19:54:35 root@compute104.godzilla:~ # rpm -q perf opencsd slang
perf-4.18.0-425.19.2.el8_7.aarch64
opencsd-1.0.0-4.el8.aarch64
slang-2.3.2-3.el8.aarch64
19:54:39 root@compute104.godzilla:~ # uname -a
Linux compute104 4.18.0-425.19.2.el8_7.aarch64 #1 SMP Tue Apr 4 19:39:14 UTC 2023 aarch64 aarch64 aarch64 GNU/Linux
Writing certain counters fails with 800b written (unparsable by ‘perf report’) and the cpu core associated with the task hung in soft lock on [perf-exec] (watchdog timer), which never returns and is uninterruptible. Expanding or disabling the watchdog reduces output but the core remains in soft lock for at least ~15 minutes. No other cores are impacted and the surrounding system continues responding as relatively healthy wrt memory, run queues, etc. Stacktracing with [v]child following from above perf-exec halts at perf-exec. According to the syslogs and auditlogs perf-exec never consumes cycles or changes wchan or state. The initial failure is intermittent; all failures have occurred in the first four immediately consecutive attempts with most occuring in the second attempt. This is not changed by writing to the default “perf.data” vs a named “-o” target, or by writing to NFS vs local nvme vs tmpfs vs ramfs. The minimum repeater is the combination of ‘record’ function and one of the indicated counters:
# The following can be run a minimum of 10 immediately consecutive times without issue:
perf stat -e <any combination of cpu-cycles, stalled-cycles-backend, stalled-cycles-frontend, ea_memory, ea_l2> id
perf record -e <any combination of cpu-cycles, ea_memory, ea_l2> id
# The following cause immediate soft lock on the executing core, typically but not always on the second attempt
perf record -e <any combination including stalled-cycles-frontend, stalled-cycles-backend, ea_core> id
Reading counters always succeeds. Repeat series of up to 10 consecutive ‘perf stat’, either manually and singly or via mpi at any scale/placement from 1 to 48 cores, has no failures capturing all counters.

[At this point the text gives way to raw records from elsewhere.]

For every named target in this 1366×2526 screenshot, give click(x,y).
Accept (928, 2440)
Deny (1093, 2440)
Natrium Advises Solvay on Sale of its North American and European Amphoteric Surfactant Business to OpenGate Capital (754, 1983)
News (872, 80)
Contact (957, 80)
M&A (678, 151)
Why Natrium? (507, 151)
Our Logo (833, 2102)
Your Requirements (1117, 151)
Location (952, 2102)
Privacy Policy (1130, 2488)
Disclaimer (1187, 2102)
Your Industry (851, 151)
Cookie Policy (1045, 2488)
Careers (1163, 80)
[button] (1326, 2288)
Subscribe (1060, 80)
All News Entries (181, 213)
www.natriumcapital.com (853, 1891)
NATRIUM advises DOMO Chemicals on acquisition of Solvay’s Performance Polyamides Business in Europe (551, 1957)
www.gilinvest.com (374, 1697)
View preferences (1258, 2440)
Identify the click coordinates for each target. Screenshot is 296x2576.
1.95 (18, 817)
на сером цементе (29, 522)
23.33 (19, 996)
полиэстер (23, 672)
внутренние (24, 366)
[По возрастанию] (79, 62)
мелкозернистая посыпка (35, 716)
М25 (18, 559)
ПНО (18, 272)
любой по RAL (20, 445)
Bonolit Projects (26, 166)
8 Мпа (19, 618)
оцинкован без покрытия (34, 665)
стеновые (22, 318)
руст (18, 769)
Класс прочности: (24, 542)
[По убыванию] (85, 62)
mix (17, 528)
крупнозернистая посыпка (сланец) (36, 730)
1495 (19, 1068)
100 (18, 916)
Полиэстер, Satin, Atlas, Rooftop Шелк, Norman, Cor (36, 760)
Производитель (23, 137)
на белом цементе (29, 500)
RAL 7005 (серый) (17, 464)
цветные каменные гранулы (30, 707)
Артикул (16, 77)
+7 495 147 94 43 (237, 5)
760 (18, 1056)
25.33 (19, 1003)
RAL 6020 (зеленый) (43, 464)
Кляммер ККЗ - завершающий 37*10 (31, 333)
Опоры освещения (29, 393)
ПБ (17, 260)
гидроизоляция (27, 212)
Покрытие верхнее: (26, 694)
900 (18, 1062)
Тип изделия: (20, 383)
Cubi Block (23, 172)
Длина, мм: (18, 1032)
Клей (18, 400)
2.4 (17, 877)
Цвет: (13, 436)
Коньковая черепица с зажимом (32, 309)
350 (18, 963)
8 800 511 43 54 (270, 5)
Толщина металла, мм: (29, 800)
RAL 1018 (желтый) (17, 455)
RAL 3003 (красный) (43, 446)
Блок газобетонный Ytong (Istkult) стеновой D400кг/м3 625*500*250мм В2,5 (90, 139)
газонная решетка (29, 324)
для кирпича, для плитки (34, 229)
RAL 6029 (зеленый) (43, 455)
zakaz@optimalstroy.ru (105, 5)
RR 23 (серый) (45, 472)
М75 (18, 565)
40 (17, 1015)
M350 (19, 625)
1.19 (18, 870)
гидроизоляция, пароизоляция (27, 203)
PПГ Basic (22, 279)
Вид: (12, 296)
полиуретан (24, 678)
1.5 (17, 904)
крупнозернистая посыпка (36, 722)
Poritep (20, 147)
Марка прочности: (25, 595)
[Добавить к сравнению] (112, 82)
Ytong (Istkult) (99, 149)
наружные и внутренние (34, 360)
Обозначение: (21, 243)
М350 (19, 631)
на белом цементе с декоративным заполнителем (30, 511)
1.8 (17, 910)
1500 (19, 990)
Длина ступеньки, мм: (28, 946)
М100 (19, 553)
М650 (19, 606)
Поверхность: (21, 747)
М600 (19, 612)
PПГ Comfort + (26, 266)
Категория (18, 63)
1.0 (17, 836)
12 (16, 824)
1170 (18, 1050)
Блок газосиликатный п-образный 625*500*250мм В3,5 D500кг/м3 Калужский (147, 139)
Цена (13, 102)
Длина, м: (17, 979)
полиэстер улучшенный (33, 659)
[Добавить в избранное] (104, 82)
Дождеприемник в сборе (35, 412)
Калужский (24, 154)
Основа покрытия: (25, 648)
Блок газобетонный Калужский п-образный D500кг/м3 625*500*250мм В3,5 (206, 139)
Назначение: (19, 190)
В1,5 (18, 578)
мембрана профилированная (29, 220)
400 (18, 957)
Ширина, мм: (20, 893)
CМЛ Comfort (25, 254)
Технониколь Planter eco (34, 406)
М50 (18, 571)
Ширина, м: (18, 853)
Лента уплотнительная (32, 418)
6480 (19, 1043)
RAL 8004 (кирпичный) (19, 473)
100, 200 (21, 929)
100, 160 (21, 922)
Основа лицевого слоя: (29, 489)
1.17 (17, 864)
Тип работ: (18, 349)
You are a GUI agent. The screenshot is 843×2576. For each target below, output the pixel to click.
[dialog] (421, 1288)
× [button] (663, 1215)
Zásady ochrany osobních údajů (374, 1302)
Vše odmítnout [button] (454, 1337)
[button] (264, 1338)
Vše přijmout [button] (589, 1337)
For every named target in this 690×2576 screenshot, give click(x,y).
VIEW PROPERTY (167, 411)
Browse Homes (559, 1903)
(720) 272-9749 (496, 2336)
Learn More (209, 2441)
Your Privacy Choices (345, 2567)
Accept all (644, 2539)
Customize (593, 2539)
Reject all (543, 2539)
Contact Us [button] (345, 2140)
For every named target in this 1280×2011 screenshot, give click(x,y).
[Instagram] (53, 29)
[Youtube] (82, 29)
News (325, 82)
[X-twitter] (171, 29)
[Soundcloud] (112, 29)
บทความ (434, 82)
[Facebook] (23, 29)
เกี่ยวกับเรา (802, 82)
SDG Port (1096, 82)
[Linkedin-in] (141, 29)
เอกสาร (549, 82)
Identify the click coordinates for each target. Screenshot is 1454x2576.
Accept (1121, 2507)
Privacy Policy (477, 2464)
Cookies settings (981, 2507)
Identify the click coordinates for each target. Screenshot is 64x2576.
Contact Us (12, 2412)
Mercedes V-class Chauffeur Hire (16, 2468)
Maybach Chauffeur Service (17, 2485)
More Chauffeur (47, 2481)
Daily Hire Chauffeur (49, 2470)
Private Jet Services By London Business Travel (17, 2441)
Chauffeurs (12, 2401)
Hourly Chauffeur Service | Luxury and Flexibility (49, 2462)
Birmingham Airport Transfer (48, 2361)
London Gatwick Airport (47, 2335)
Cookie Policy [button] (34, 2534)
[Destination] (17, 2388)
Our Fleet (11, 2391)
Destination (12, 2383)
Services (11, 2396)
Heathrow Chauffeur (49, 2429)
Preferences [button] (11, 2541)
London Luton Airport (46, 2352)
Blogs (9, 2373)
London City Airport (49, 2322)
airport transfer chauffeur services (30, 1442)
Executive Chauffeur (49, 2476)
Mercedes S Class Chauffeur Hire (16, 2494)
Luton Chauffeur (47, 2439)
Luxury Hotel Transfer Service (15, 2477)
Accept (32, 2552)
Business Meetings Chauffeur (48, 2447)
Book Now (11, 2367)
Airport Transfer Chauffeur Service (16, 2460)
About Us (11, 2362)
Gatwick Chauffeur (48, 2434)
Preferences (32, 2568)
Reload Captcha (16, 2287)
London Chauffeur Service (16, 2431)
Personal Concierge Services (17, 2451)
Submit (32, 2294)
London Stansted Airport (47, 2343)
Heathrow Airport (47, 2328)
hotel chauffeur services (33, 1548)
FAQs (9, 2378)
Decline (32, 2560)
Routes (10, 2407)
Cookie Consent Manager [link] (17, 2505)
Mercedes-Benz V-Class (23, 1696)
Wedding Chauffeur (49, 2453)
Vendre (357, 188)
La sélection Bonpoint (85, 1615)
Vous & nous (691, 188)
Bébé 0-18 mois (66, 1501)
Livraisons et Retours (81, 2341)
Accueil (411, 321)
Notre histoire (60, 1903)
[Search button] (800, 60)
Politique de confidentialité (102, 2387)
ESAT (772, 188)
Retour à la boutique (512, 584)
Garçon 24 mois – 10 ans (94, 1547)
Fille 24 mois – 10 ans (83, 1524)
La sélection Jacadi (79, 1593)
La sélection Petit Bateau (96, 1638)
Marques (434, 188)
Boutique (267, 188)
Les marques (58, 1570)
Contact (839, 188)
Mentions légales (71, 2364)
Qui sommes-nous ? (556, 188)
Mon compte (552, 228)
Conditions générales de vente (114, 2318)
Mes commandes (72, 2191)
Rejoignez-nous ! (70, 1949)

No failures occur on AMD 7302P or Intel E5645. We do not have other ARM platforms on which to test.
Outstanding updates for the compute image as of now:
20:53:07 root@compute103.godzilla:~ # dnf update
Last metadata expiration check: 0:05:00 ago on Mon May 8 20:48:12 2023.
Dependencies resolved.
======================================================================================================================================================================================================
Package Architecture Version Repository Size
======================================================================================================================================================================================================
Upgrading:
emacs aarch64 1:26.1-7.el8_7.1 appstream 3.1 M
emacs-common aarch64 1:26.1-7.el8_7.1 appstream 38 M
emacs-filesystem noarch 1:26.1-7.el8_7.1 baseos 69 k
kmod-yfs aarch64 2021.05-27.4.18.0_425.19.2.el8_7 auristor 523 k
libwebp aarch64 1.0.0-8.el8_7 appstream 245 k
yfs aarch64 2021.05-27.el8 auristor 3.0 M
yfs-client aarch64 2021.05-27.el8 auristor 75 k
yfs-dumptools aarch64 2021.05-27.el8 auristor 45 k
yfs-fuse aarch64 2021.05-27.el8 auristor 16 k
yfs-pam aarch64 2021.05-27.el8 auristor 20 k
Transaction Summary
======================================================================================================================================================================================================
Upgrade 10 Packages
Total download size: 45 M
Is this ok [y/N]: n
Operation aborted.